**Prompt A**
In the AGM notice, who is proposed as chair of the AGM?

**Document passage**
►
12.9.           Chair of the board: Karl-Johan Persson

 

  1. Election of auditor.
  2. Resolution on composition of and instructions for the nomination committee.
  3. Approval of the board’s remuneration report.
  4. Resolution authorising the board to make decisions concerning purchase of own shares

17. Resolution on amendment of the articles of association.

18. Proposal by shareholder Per Hägglund to replace fossil materials with renewable forest resources.

19. Proposal by shareholder Fair Action calling for action by the board in respect of workers in H&M’s supply chain.

20. Proposal by shareholder Fondazione Finanza Etica on reporting of sustainably sourced and organically produced cotton etc. respectively.

21. Proposal by shareholder Fondazione Finanza Etica on reporting how H&M prevents indirect purchasing of goods and use of forced labour etc.

22. Closing of the AGM.

 

Nomination committee

The current nomination committee comprises Karl-Johan Persson, chair of the board; Stefan Persson (Ramsbury Invest), chair of the nomination committee; Lottie Tham; Jan Andersson (Swedbank Robur fonder); and Erik Durhan (Nordea fonder).

 

Resolutions proposed by the nomination committee

Item 2 Proposed by the nomination committee: the lawyer Sven Unger is proposed as chair of the AGM.

 

Item 3 – The nomination committee proposes that Jan Andersson (Swedbank Robur fonder) and Erik Durhan (Nordea fonder) check the minutes of the meeting.

 

Item 10 – The nomination committee proposes eight board members with no deputies. The nomination committee proposes that one auditor be elected.

 

Item 11 – The nomination committee proposes that the board fees for each member elected by the general meeting are distributed as follows: chair of the board SEK 1,800,000; members SEK 775,000. It is proposed that the fees for work in the auditing committee are SEK 280,000 for the chair and SEK 200,000 for each of the other members.
◄
**Prompt B**
Rewrite every one of the entries below, replacing "File" with "Edit" and leaving everything else as it is.

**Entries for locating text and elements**
►
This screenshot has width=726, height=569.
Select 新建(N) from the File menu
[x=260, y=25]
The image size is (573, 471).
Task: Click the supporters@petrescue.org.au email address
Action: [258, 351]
◄
**Full response A**
The lawyer Sven Unger.

**Full response B**
This screenshot has width=726, height=569.
Select 新建(N) from the Edit menu
[x=260, y=25]
The image size is (573, 471).
Task: Click the supporters@petrescue.org.au email address
Action: [258, 351]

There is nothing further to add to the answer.